Fall of a Roman Empire

“The media mogul served as Italy’s prime minister multiple times beginning in 1994, and his flamboyant lifestyle left a mark on popular culture, while his abrasiveness, coarseness, populist style, and constant legal woes trashed political norms and tainted Italy’s image in the world.” Silvio Berlusconi, Italy’s former prime minister, has died at the age of 86.

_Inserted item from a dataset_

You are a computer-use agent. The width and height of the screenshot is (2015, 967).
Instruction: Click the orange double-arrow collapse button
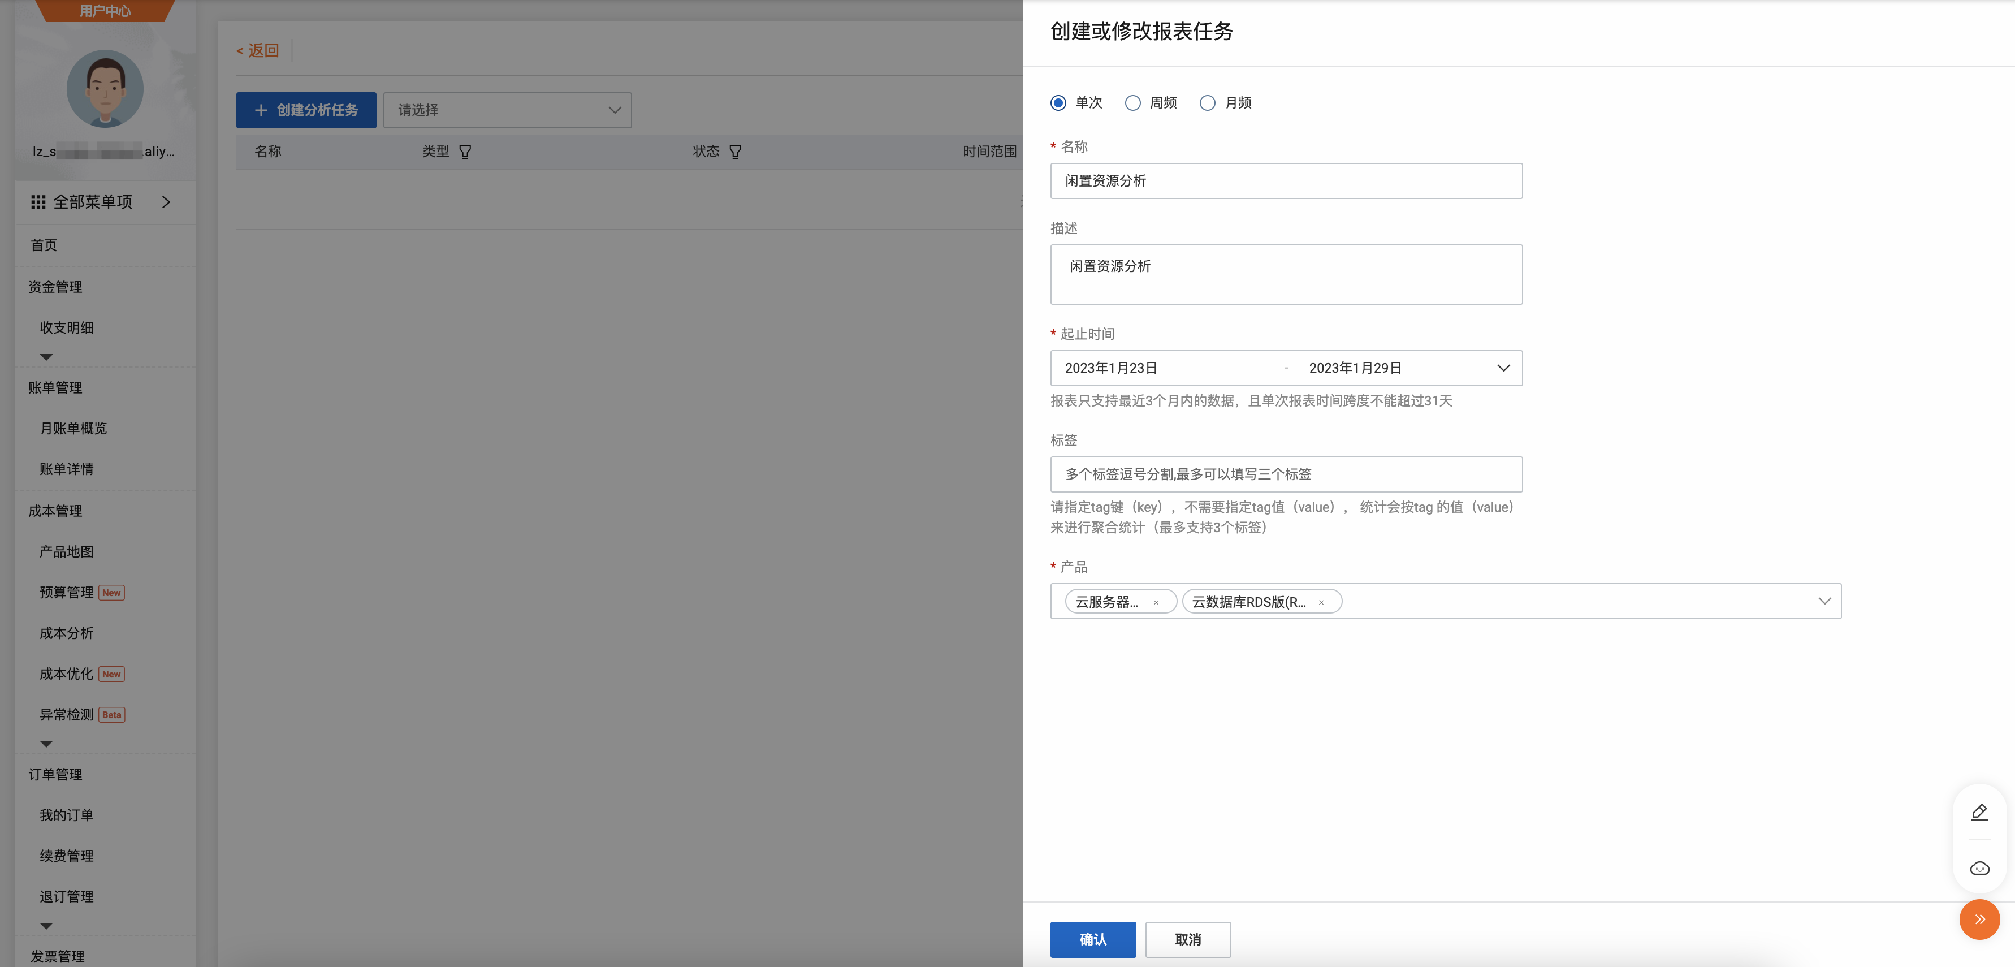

+ See if this description of Berlusconi from Yascha Mounk in The Atlantic (Gift Article) sounds at all familiar: “His enemies consistently underestimated him because of his crassness, and drove voters into his arms by making all too evident their disdain for his supporters. He masterfully made political conflicts all about him and turned judicial proceedings to his advantage by casting himself as a martyr, likening himself to Jesus Christ. Although he consistently failed to deliver on his promises to reverse economic stagnation and political decline, he was able to retain the loyalty of a large segment of the population and dominate Italian politics for two decades.” The Corrosive Legacy of Silvio Berlusconi. “Berlusconi’s greatest triumph is not that he became prime minister of Italy on three occasions, or that he was a senator when he died, or that he remained a free man and one of the richest people in the country despite all the prosecutions—and convictions. It is that he was the principal founder of a tradition of demagogic politics that has defined the modern era in some of the world’s largest democracies, including Turkey, Brazil, India, and even the United States.”

+ Trump is like a performer of Berlusconi cover songs. Consider Silvio’s reaction when he was expelled from the Italian Senate in 2013: “No political leader has suffered a persecution such as I have lived through.”

+ And of course, there were the Bunga Bunga parties.